Fig. 2(a) shows the temperature dependence of the effective diffusion coefficient Deff in the DWCDD model. A clear transition in Deff is observed with increasing temperature, and the transition temperature systematically depends on the observation time. Theoretical predictions using eqn (18) (solid lines) are in excellent agreement with the simulation results (symbols), confirming that the observation-time-induced crossover arises from thermally activated transitions between the two diffusivity states.
![]() | ||
| Fig. 2 (a) Temperature-dependent effective diffusion coefficient for different observation times in the DWCDD model. Symbols indicate simulation results, dashed lines represent the initial and equilibrium diffusion coefficients, and solid lines indicate the theoretical prediction using eqn (18). Inset: Linear-scale zoom around T < 0.2. (b) Heat map of the effective diffusion coefficient Deff(T,t) in eqn (18), normalized by the equilibrium diffusion coefficient Deq. The black dotted line indicates the escape time of the particle of radius r from the potential, given by eqn (10). | ||
Fig. 2(b) shows a heat map of the effective diffusion coefficient Deff(T,t) defined in eqn (18), normalized by the equilibrium diffusion coefficient Deq. The map clearly separates into two regimes: Deff ≃ D− and Deff ≃ Deq, indicating a crossover between the initial low-diffusivity state and the equilibrated regime. Importantly, the boundary temperature of this crossover depends on the observation time, demonstrating the observation-time-induced nature of the transition. The black dotted line represents the escape time from the double-well potential (eqn (10)), showing that the relaxation time of diffusion in this system is well estimated by the escape time.
While we assume that the dynamics of r(t) are Markovian for analytical simplicity, it has been demonstrated in experiments and molecular dynamics simulations that reduced conformational coordinates of proteins, such as the radius of gyration or the effective hydrodynamic radius, generally exhibit non-Markovian dynamics.21–25 More generally, similar non-Markovian effects arise when spatial heterogeneity, collective motions, or many-body interactions are coarse-grained into a reduced set of effective coordinates. In such cases, the influence of these complex interactions is naturally encoded in memory kernels and colored noise terms, leading to a generalized Langevin description of the reduced dynamics. We have further confirmed that the observation-time-induced crossover persists when the internal coordinate is modeled by such a generalized Langevin equation, indicating that the phenomenon is robust against non-Markovian internal dynamics (see Appendix B).

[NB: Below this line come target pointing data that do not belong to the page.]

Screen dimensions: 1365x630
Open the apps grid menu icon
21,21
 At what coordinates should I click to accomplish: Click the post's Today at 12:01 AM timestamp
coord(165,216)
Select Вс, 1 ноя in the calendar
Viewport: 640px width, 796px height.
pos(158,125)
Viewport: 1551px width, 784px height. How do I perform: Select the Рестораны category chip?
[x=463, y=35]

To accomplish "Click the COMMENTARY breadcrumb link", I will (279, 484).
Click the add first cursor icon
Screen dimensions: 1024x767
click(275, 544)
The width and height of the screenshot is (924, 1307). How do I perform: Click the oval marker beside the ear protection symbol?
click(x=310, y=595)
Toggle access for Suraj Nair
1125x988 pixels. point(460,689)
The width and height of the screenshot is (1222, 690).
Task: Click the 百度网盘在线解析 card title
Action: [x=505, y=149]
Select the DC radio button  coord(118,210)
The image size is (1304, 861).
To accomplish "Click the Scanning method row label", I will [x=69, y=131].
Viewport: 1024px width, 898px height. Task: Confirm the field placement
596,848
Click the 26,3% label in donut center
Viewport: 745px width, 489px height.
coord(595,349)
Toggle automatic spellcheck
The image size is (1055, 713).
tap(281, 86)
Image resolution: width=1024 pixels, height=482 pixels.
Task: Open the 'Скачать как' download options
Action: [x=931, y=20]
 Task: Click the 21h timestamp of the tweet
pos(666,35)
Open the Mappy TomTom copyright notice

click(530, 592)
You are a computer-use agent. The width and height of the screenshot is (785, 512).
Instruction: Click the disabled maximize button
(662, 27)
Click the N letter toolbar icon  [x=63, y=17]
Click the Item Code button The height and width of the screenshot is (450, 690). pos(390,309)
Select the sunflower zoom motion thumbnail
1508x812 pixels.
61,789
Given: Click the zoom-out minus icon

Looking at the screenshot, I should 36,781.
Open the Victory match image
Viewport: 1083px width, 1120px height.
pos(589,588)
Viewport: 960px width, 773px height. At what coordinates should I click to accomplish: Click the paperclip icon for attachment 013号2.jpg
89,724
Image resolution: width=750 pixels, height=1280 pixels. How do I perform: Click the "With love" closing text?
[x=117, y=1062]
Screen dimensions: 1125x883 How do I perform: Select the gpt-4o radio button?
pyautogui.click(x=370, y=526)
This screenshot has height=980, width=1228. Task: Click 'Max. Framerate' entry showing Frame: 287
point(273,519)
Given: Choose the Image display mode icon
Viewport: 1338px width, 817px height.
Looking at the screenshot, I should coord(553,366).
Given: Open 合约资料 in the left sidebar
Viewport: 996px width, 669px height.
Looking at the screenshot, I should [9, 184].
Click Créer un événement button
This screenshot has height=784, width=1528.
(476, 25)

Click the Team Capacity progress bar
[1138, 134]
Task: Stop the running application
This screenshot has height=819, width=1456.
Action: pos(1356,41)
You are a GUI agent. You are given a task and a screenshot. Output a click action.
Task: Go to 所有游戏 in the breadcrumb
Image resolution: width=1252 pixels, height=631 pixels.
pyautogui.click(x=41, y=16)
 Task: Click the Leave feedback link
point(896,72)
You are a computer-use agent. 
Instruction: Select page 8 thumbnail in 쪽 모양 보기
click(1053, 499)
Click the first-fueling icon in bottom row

(i) The instantaneous diffusivity fluctuates in time in a stationary manner.
(ii) The relaxation time of the diffusivity depends on temperature.
(iii) The system is initially out of equilibrium.
Here, “stationary” means that the diffusivity dynamics admits a steady state; equilibrium is not required, and non-equilibrium steady states also satisfy condition (i) (see Appendix A, where this point is illustrated using a non-equilibrium three-state model). The second condition is essential, as the apparent transition temperature depends on the observation time; equivalently, the diffusivity must switch between states on a temperature-dependent timescale. Because condition (i) is a prerequisite for the others and is generically satisfied in our framework, our discussion focuses on conditions (ii) and (iii).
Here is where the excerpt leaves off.